El caso de Kolia es un paradigma que yo tildaría de intempestivo puesto que refleja el advenimiento de un período de luchas cainitas (un hecho inherente a las sociedad humanas pero más pronunciado en algunos grupos que en otros), en el que las gentes acaban tomando partido ante “la idea” por muy disparatada que sea, sometiéndose  a las corrientes del pensamiento que poco a poco van calando en la sociedad desde su base hasta que de forma natural, irrumpe en la vida de las personas, unas veces de forma pacífica y otras envueltas en sangre.

Precisamente, es ese recorrer de dolor y de muerte  que lleva el transitar por tales caminos inescrutables de luchas fratricidas entre hermanos, uno de los elementos que nos hermana con el pueblo ruso como así lo han justificado grandes pensadores como Cioran o el propio Antonio Escohotado.

Y en esos senderos hacia el infierno han sido, son y probablemente serán protagonistas fundamentales (que no secundarios) figuras como la de Kolia, el desafiante estudiante de preparatoria  repleto de contrariedades, capaz de desafiar a cualquier adulto en su discurso en defensa de la idea, a la que pone por encima de cualquier cosa, incluyendo el propio orden establecido.

Datos proporcionados:
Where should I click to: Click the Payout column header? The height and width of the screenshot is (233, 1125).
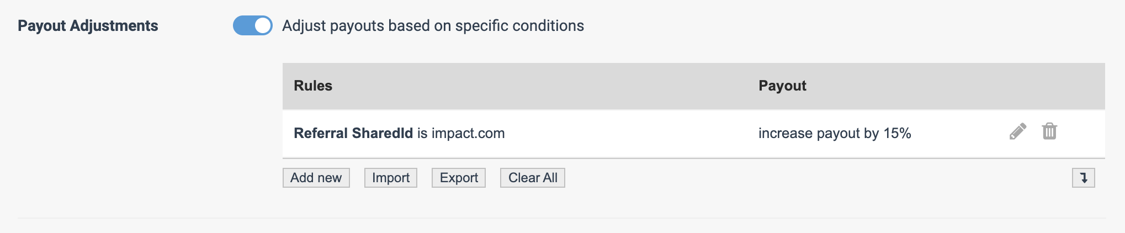[x=782, y=86]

Explorar el material:
1. En el texto sobre Kolia, ¿qué dos pensadores se mencionan como quienes han justificado que el dolor de las luchas fratricidas nos hermana con el pueblo ruso?
2. Prosigue el texto sobre Kolia a partir de su última oración.

Respuestas:
1. Cioran y Antonio Escohotado.

2.
Hay que decir que toda esta base argumental de un fanatismo sin límites que ya ha calado en sus huesos y en su espíritu, lo ha gestado en las conversaciones  mantenidas con Rakitin, el seminarista amigo de Aliosha Karamazof y también revolucionario, uno de los miembros de esa llamada Inteligenzia a la que la revolución socialista le debió tanto y que fue sembrando todo lo que acabó ocurriendo más allá de 1905. Ha sido él el que le ha transmitido la verdad de las cosas, el rencor frente a los enemigos de la causa, el rechazo a lo espiritual y todas estas conclusiones no han sido adquiridas en base a la experiencia propia sino al discurso de otro y la confianza que él mismo le presta, en esa fe ciega que mantiene en un algo inmaterial pero por el que hay que luchar cueste lo cueste.

Todos estos atributos pueden parecernos peregrinos o infantiles, pero reflejan como ningún otro un comportamiento universal en cuanto al modo de proceder del ser humano frente  al fanatismo de las ideas.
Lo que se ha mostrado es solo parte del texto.